## Task instructions
Lines holding the string "settings" are the ones to copy; find them all in the data.

## Information supplied
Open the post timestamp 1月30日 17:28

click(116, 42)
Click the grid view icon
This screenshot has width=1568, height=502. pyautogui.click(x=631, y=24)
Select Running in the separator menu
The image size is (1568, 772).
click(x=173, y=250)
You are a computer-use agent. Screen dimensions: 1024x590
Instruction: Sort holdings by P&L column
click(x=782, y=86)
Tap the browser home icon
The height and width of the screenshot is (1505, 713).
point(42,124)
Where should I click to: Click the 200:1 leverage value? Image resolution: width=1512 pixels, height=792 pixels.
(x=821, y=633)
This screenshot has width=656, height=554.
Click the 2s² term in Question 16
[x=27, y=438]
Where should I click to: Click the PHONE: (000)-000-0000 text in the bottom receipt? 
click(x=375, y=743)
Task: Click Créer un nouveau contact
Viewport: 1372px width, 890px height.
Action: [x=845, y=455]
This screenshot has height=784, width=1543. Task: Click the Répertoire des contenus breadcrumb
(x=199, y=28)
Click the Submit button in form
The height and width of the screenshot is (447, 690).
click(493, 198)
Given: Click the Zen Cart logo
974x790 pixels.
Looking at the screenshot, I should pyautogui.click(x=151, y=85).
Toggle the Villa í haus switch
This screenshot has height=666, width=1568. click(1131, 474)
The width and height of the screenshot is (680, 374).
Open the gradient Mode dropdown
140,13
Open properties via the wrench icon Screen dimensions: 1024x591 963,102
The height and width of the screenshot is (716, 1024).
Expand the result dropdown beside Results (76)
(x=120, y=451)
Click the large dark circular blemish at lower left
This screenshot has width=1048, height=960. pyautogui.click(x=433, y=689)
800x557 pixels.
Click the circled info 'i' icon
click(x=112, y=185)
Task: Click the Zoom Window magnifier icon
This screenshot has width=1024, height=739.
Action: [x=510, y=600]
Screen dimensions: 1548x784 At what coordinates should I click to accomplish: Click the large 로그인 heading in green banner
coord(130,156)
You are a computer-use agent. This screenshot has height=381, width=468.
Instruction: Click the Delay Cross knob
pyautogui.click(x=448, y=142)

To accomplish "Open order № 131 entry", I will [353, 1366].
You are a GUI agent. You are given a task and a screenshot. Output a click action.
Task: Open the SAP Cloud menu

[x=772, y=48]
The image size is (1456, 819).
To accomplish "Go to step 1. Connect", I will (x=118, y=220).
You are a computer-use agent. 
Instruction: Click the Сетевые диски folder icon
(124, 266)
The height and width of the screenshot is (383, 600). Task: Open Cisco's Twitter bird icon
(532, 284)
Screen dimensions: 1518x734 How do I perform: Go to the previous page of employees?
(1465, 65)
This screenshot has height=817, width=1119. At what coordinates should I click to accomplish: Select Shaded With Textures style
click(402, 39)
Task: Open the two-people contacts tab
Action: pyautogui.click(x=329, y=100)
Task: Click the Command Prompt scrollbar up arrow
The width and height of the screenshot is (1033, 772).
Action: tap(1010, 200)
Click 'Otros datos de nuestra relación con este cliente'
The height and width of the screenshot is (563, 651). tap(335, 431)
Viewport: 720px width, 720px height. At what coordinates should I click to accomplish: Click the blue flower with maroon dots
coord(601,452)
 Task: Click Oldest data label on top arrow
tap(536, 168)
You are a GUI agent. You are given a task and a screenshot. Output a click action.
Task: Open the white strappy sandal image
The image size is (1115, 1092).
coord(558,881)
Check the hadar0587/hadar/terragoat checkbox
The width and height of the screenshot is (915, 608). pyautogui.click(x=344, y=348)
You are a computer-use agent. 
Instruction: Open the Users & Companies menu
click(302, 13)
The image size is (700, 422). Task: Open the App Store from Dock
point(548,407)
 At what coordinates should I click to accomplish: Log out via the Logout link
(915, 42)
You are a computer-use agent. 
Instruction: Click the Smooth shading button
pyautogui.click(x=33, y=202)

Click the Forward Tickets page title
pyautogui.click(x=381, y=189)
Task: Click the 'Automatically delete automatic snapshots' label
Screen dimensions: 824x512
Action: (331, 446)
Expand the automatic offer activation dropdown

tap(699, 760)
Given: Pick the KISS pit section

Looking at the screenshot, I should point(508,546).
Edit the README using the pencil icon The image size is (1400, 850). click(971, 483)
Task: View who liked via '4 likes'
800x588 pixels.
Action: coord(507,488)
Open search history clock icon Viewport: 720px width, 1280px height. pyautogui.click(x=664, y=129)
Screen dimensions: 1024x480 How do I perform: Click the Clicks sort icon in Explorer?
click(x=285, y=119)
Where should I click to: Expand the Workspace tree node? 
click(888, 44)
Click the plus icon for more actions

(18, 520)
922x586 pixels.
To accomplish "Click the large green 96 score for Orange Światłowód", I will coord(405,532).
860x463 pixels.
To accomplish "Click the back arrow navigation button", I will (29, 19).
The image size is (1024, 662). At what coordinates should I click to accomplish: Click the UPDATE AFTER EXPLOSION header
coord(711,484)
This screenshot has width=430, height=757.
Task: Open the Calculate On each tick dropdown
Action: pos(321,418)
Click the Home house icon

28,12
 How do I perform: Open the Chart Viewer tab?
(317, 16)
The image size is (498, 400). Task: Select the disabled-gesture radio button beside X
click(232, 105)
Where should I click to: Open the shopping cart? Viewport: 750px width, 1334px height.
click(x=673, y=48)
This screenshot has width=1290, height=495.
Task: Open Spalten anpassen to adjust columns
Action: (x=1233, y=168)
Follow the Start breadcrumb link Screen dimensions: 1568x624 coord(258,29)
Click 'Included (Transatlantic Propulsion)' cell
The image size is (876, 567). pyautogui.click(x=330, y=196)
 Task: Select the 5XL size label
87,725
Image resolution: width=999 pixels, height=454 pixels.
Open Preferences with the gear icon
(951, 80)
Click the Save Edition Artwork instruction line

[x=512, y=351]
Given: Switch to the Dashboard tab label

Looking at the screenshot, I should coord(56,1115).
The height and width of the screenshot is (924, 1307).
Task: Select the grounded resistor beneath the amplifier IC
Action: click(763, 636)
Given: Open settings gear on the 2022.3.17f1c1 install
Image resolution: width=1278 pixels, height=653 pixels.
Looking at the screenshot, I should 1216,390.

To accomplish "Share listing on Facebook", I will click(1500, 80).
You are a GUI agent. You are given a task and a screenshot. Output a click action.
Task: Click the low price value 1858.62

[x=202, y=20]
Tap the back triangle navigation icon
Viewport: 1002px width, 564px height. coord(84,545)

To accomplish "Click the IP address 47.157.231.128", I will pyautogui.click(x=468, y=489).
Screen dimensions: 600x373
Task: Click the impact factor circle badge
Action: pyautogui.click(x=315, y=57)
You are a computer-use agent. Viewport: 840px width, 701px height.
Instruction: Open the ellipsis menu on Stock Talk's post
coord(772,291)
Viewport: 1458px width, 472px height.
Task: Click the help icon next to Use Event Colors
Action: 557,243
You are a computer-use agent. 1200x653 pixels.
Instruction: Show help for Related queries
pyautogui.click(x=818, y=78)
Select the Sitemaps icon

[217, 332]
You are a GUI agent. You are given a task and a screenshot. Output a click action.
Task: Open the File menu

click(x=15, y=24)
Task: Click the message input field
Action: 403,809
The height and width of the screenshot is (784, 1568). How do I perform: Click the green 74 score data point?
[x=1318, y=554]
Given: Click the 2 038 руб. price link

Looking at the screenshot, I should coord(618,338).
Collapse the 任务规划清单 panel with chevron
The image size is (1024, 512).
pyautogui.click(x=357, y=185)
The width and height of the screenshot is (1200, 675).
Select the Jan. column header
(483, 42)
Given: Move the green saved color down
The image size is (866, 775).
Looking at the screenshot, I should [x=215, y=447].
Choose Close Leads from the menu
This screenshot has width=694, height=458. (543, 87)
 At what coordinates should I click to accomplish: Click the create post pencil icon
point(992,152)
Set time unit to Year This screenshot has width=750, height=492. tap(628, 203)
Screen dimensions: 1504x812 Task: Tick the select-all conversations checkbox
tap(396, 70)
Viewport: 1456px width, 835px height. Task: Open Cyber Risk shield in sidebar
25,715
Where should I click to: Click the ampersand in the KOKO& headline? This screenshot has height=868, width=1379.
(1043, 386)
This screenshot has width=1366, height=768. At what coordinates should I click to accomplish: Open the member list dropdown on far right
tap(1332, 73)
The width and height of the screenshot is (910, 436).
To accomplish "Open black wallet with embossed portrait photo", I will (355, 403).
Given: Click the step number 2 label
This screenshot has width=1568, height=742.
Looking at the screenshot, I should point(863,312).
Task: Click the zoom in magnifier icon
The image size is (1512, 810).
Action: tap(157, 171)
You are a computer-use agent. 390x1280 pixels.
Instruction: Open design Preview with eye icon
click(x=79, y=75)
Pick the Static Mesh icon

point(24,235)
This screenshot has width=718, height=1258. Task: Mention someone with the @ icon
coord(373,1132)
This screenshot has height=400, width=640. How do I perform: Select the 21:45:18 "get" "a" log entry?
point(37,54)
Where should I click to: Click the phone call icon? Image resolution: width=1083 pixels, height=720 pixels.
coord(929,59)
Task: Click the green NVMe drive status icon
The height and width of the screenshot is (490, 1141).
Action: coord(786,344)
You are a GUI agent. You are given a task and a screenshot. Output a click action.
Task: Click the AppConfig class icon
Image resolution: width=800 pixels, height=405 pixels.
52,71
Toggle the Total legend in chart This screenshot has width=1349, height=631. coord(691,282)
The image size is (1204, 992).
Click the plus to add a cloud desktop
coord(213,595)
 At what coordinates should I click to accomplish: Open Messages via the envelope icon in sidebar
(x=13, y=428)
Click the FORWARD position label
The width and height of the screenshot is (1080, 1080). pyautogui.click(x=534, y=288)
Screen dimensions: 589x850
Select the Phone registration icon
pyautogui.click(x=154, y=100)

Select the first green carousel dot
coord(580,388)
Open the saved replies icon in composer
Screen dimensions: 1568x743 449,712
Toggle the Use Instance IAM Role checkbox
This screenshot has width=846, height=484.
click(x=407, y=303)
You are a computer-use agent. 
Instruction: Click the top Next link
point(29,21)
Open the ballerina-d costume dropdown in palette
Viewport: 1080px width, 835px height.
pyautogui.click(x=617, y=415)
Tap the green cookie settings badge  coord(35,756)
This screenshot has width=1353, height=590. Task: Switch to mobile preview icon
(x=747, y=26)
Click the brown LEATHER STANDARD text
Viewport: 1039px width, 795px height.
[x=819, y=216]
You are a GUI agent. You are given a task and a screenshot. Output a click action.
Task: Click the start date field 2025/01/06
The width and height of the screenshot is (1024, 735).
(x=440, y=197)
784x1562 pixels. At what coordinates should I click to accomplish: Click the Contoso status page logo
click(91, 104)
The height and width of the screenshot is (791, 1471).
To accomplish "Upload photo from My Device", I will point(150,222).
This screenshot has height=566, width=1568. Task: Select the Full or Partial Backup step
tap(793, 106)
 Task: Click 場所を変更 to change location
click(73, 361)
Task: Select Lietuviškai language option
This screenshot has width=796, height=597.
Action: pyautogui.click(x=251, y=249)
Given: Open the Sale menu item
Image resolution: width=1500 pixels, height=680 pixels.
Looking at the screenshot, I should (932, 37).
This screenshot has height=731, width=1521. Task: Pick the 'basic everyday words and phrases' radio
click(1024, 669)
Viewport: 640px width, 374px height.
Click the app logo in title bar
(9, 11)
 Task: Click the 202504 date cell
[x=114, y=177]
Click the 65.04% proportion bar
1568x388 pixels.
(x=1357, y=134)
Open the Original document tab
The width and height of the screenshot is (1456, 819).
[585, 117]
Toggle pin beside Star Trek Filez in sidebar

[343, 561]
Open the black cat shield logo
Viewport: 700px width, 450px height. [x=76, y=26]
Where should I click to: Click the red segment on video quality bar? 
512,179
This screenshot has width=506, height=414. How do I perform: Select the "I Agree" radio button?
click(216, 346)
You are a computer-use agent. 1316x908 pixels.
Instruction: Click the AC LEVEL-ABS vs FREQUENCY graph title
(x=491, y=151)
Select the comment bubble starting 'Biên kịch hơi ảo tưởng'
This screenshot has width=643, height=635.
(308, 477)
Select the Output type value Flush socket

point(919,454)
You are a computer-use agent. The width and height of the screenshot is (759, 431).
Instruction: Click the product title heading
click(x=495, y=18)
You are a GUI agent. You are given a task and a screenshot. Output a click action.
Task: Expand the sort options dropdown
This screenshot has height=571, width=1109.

## Exercise result
Given: Open settings gear on the 2022.3.17f1c1 install
Tap the green cookie settings badge  coord(35,756)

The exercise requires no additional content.